What this task involves ▸ Who delivered the Knowledge Ecology International statement on the CEWG follow-up?

Document section ▸
Start of Block

WHA70: Statement of Knowledge Ecology International – CEWG follow up

On Friday, 26 May 2017, Knowledge Ecology International delivered the following intervention on the Follow-up of the report of the Consultative Expert Working Group on Research and Development: Financing and Coordination. The statement was delivered by Thiru Balasubramaniam.

13.5 Follow-up of the report of the Consultative Expert Working Group on Research and Development: Financing and Coordination

Statement:

In May 2016, the 69th World Health Assembly (WHA) requested (WHA69.23) the Director-General:

“to report to the Seventieth World Health Assembly on the implementation of this resolution, and request the Seventieth World Health Assembly to consider convening another open-ended meeting of Member States in order to assess progress and continue discussions on the remaining issues in relation to monitoring, coordination and financing for health research and development. . . “

The Secretariat document A70/22 contains no reference to this instruction.

Instead, the Secretariat paper proposes “organizing a specific high-level event in 2017 with the purpose of promoting increased investment into research and development funding in areas where the current investment levels are insufficient to meet global public health needs.” This is a worthwhile objective, but it not particularly novel, and ignores the important and transformative goal of building new frameworks for funding R&D that are both needs driven and consistent with the objective of ”access to medicine for all.”

End of Block

Source material ▸
Start of Block

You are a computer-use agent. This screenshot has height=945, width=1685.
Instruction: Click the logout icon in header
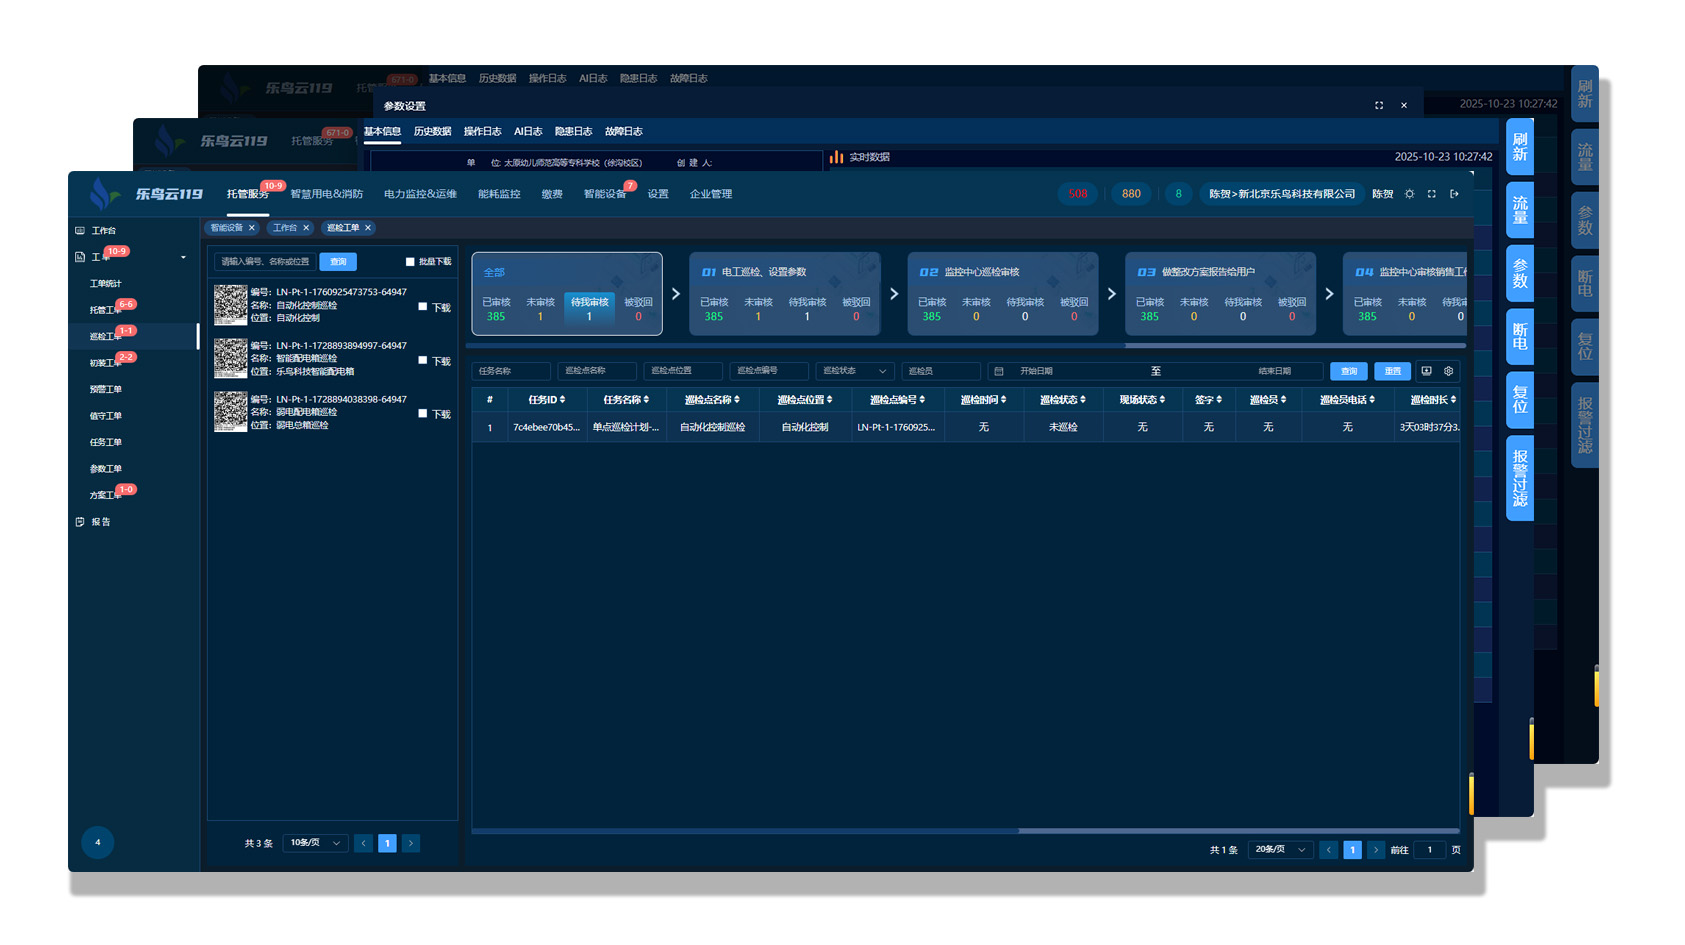pos(1454,194)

End of Block

Expected output ▸ Thiru Balasubramaniam